> Your objective
Your job is to set down the stretch of entries that opens with the line containing "Task: Focus the" and closes with the line containing "Toggle the Sepia filter checkbox". Keep both end lines, copy each exactly, and add nothing.

> Source material
┄┄┄┄┄┄┄┄┄┄

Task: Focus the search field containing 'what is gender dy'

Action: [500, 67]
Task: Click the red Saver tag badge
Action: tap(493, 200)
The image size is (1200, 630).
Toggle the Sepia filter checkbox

┄┄┄┄┄┄┄┄┄┄

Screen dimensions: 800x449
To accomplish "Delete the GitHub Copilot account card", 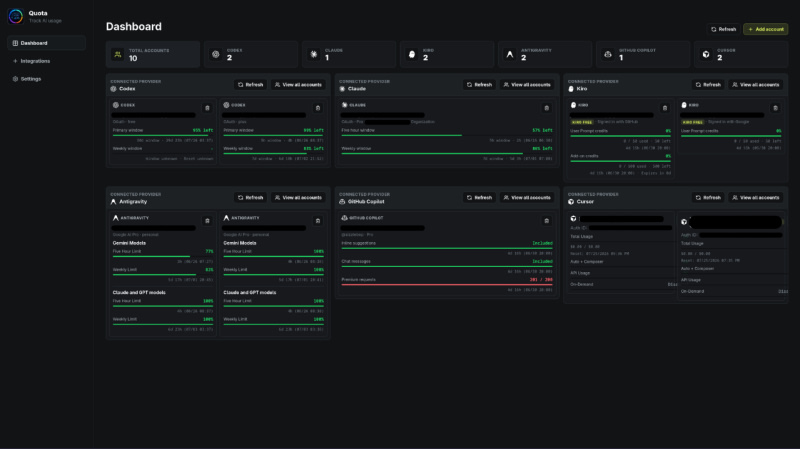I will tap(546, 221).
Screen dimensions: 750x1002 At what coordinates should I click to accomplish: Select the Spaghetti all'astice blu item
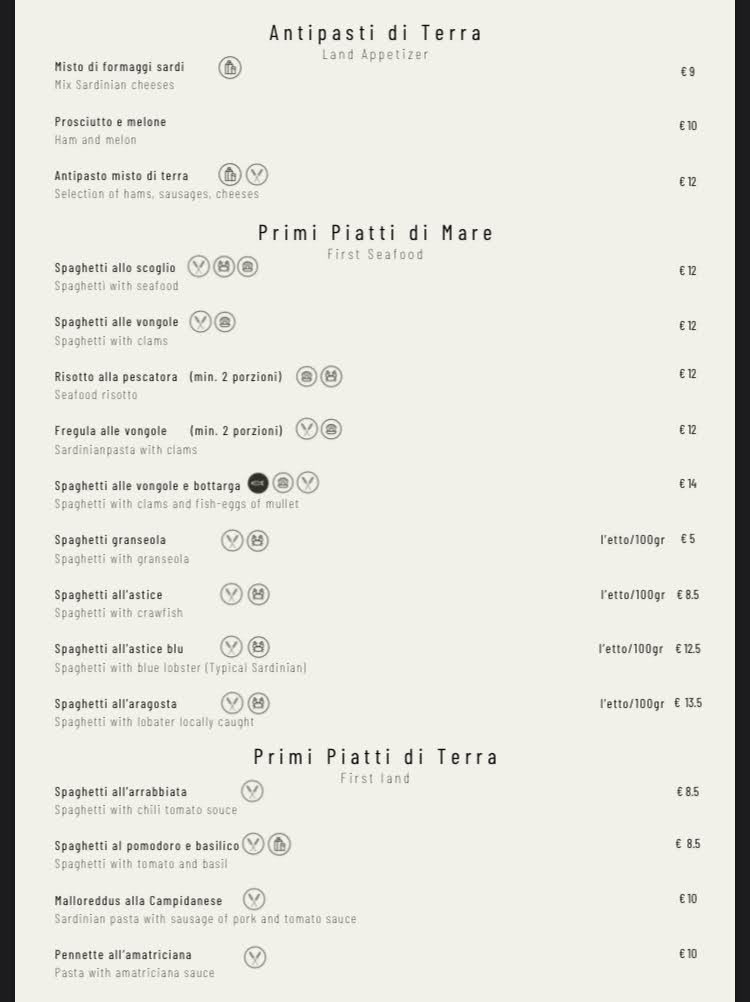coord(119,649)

┄┄┄┄┄┄┄┄┄┄

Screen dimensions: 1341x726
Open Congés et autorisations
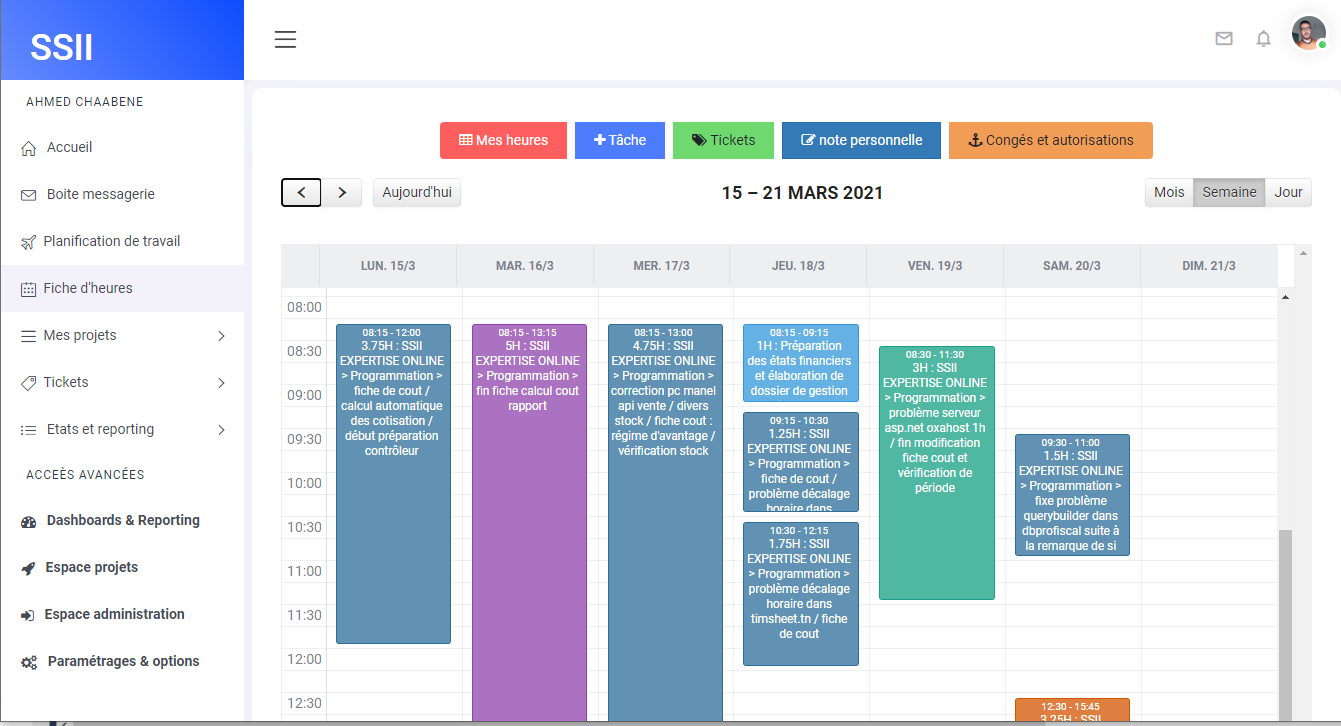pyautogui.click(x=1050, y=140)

┄┄┄┄┄┄┄┄┄┄

> Solution
Task: Focus the search field containing 'what is gender dy'

Action: [500, 67]
Task: Click the red Saver tag badge
Action: tap(493, 200)
The image size is (1200, 630).
Toggle the Sepia filter checkbox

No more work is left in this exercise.